なお、この式は実際、有理数解を持たないそうです。
整数は有理数の中に含まれます。
発見したのはジーゲルです。
y^2=x^3-2
の整数解は(x,y)=(3,±5)に限る。
発見したのはフェルマーです。
これら2つの式が何の役に立つかというと、途中で色々複雑な計算をした結果、次のことが分かります。
(引用、p.199)
Eを有理数を係数に持つ方程式で与えられる楕円曲線とし、P1,P2,P3…∈E(Q)を互いに異なる有理点の列とする。Piのx座標を分数の形xPi=αi/βiで書く。

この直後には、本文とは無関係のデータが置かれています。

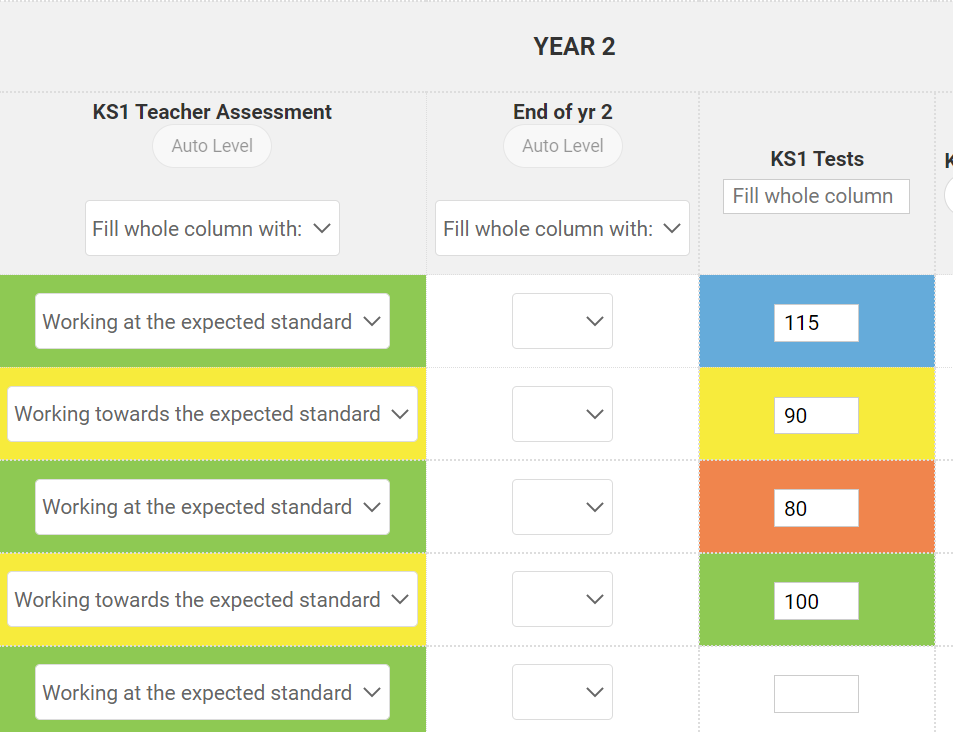Open second row 'Working towards' assessment dropdown

(212, 414)
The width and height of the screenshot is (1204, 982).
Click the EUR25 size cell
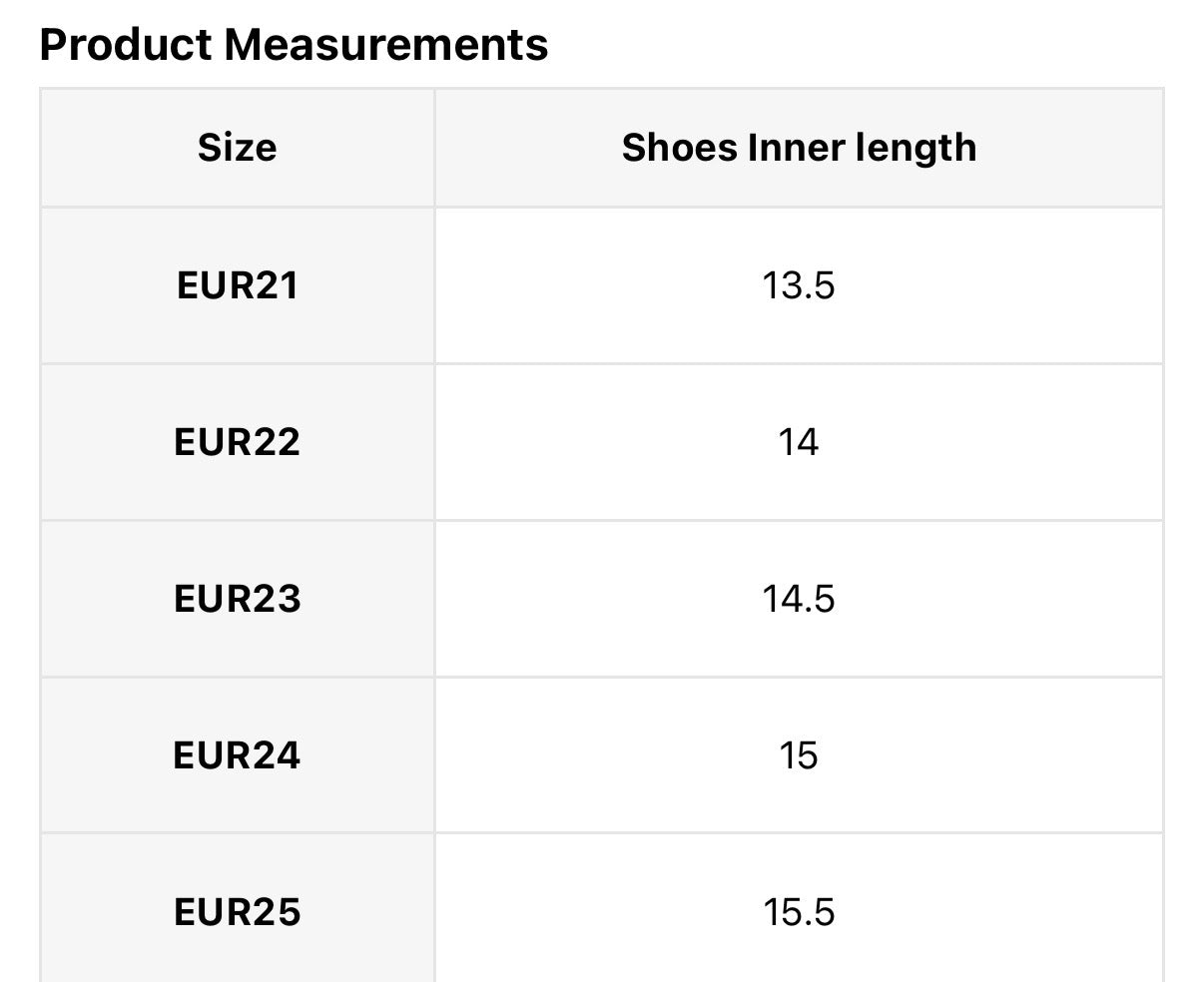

このとき、
lim i→∞ log|αi| / log|βi|=1
が成り立つ。
(引用、終わり)
楕円曲線については、Google画像検索をすればどういう形なのかが分かります。
また、「∈」という記号は「左のものが右のものに含まれる」という意味であり、上記だと「P群がE(Q)群に含まれる」ことを意味します。
含む側が引っ張っている「手」の形だと思えば覚えやすいと思います。
そして、「有理点」とは座標の点(x,y)が有理数である点のことで、xもyも有理数であることが条件です。
log|αi|(ログ絶対値アルファアイ)とは、10をαiにするためには10を何乗すれば良いかということです。
(10という数字はしばしばlogでは省略されます。)
絶対値とは、マイナスになってもプラスにしろ、プラスの時はプラスのままにしろ、という意味です。
この式、何が凄いかというと、答えが1になることです。
Piのx座標において、式の中のiと書かれた部分を∞に近づけていけば、答えが1になるということです。
これだけ複雑な式なのに、答えは必ず1なのです。
この発見には驚きました。
他にもこの本の内容としては。
高校数学では判別式(b^2=4ac)の解が0より多ければ実数解が2つ、0ならば実数解が1つ、0より少なければ複素数解が2つと習ったかと思います。
実はこの判別式というのは楕円曲線などでもありますが、判別式そのものが時と場合によって違います。
高校数学で習ったものとは全然違う、もっと複雑な判別式なのです。
以上、私は数論入門を2巻分読んだため土台は固まりました。
これにより、次は本格的な数論の本に挑戦出来たらと思っております。